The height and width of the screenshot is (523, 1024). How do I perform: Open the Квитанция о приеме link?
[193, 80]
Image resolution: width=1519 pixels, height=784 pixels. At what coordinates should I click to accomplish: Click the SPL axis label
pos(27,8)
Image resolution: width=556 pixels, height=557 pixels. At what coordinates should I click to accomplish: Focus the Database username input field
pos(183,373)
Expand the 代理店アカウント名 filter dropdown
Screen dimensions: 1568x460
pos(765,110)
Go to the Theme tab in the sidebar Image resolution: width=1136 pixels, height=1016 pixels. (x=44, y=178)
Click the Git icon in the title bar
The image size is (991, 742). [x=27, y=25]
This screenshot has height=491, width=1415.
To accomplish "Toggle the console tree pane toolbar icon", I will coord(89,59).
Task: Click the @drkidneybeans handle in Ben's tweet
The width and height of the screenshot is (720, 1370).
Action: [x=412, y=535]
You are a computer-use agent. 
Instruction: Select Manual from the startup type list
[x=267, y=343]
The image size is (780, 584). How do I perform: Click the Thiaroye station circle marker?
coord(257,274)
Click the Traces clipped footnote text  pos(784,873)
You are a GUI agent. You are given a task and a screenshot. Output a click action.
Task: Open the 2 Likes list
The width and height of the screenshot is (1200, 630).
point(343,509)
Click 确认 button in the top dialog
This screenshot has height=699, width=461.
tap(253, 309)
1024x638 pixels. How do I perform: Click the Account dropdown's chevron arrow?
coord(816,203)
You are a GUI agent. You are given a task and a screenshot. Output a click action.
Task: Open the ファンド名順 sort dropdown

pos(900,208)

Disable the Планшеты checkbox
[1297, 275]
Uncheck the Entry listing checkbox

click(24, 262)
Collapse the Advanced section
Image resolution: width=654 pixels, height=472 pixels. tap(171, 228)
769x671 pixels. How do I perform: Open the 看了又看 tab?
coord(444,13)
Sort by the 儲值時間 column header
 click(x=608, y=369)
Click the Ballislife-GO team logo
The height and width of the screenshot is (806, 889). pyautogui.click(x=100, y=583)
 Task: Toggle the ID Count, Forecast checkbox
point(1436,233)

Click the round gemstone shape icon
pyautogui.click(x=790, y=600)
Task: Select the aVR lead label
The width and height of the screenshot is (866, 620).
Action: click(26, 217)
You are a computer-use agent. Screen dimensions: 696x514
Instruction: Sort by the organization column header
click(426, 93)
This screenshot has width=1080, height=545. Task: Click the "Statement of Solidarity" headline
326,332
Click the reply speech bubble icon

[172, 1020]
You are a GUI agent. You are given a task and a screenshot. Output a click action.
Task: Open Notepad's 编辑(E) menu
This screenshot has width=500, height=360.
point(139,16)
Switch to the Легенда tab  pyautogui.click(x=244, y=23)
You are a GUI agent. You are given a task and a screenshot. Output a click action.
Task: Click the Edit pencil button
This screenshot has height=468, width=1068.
——————
• Work to complete:
Could you return exactly the lines above from the line with "The image size is (780, 584)." to the line with "Click 确认 button in the top dialog", both included, and nothing else?

• Response to this exercise:
The image size is (780, 584). How do I perform: Click the Thiaroye station circle marker?
coord(257,274)
Click the Traces clipped footnote text  pos(784,873)
You are a GUI agent. You are given a task and a screenshot. Output a click action.
Task: Open the 2 Likes list
The width and height of the screenshot is (1200, 630).
point(343,509)
Click 确认 button in the top dialog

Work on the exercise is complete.